I tried ((y-x+1-((y-x+1)**2 -4*y if 4*y < (y-x+1)**2 else 0 )**(1/2) ) / (2)) if x >= 0 and x <= 1 and y >= 0 and y <= 1 else 0

And also tried (((y if y >= 0 and y <= 1 else 0)-(x if x >= 0 and x <= 1 else 0)+1-(((y if y >= 0 and y <= 1 else 0)-(x if x >= 0 and x <= 1 else 0)+1)**2 -4*(y if y >= 0 and y <= 1 else 0) if 4*(y if y >= 0 and y <= 1 else 0) < ((y if y >= 0 and y <= 1 else 0)-(x if x >= 0 and x <= 1 else 0)+1)**2 else 0 )**(1/2) ) / (2))

But nothing can get me the correct result as when I plot it with python which should look like this:

How do I tell Z Math Surface to use a range of values within $0<=x<=1$ and $0<=y<=1$ that automatically exclude the imaginary results? Is that even possible? It probably is not possible with the math surface functions? Perhaps possible with geometry nodes?

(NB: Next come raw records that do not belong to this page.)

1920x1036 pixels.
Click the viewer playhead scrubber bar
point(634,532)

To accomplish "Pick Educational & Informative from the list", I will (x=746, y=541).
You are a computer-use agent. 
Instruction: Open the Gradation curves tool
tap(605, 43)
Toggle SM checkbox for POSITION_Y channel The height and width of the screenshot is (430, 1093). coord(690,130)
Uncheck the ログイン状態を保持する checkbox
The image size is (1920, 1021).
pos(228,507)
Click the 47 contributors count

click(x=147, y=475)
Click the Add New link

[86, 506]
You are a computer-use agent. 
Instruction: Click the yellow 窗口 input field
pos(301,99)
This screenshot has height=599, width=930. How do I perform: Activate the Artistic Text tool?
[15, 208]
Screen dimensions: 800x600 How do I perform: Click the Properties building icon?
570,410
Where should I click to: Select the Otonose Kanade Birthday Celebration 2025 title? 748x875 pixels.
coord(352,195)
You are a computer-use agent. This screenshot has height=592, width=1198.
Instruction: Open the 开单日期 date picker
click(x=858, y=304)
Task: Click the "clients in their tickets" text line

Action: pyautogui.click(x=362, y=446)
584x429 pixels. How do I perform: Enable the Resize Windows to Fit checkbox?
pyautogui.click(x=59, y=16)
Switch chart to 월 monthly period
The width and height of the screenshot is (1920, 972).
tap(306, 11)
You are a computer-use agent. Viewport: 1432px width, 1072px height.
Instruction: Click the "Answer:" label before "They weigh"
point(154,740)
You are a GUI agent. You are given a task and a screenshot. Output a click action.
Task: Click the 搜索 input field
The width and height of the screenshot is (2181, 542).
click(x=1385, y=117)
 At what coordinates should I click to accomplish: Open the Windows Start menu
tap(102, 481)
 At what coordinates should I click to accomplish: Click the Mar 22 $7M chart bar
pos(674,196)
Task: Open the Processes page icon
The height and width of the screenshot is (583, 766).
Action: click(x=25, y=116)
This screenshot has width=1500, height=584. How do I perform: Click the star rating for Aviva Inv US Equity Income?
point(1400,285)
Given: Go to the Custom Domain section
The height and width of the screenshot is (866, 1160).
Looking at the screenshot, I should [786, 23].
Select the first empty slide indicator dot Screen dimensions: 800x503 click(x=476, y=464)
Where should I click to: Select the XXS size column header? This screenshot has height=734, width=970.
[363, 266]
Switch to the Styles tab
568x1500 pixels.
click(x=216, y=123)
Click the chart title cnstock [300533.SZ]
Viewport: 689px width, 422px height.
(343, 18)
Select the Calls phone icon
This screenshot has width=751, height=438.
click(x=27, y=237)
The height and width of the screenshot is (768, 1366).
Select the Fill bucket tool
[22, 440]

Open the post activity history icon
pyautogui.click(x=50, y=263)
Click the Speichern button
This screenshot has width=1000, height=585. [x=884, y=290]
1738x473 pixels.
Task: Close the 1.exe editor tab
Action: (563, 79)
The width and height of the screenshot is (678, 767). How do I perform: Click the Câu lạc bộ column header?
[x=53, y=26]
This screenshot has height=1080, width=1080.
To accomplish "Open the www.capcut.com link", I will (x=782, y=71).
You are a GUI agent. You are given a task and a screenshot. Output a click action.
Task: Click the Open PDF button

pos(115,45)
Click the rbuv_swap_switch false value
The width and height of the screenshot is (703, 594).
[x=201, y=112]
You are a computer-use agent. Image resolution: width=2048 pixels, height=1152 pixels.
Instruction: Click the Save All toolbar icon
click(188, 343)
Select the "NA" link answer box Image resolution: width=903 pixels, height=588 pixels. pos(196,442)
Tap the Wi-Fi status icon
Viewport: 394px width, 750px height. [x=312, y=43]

EDIT: Also tried XYZ Math Surface which will still necessitate an if/else statement to exclude the imaginary part and will also give a squarish result:

(v-u+1-((v-u+1)**2 -4*v if 4*v < (v-u+1)**2 else 0 )**(1/2)) / 2

If there is a Geometry Nodes solution please feel free to post it.

Answer 1

Unfortunately, Z Math Surface uses the X Size and Y Size parameters to set a symmetric range of $-X Size \le X \le X Size$ and $-Y Size \le Y \le Y Size$. See below for an ugly way to make this work, but here's a simpler way using XYZ Function surfaces:

Simple solution

You can accomplish what you want using an X, Y, Z Surface, by setting $X = U$, $Y = V$, and using the U Min, U Max, V Min and V Max parameters. You also need to write the $Z$ equation using $U$ and $V$. Here's a simple example:

Here's your equation in parametric form: $$(v-u+1-((v-u+1)**2 -4*v if 4*v < (v-u+1)**2 else 0 )**(1/2) ) / 2$$

swapping domain solution

To do this with Z Math Surface you need to change your equation. Consider using a math surface with the domain $-.5 \le X \le .5$ by setting X Size to .5. In the original equation replace $X$ with $X+.5$ everywhere. This will give you a resulting domain of $0 \le X \le 1$. The problem is that the surface will be displayed offset by .5. You can remedy this, of course, by moving the surface once it is created to compensate, but now you have fudged both the surface and the domain. (Obviously this will work just as well for $Y$.)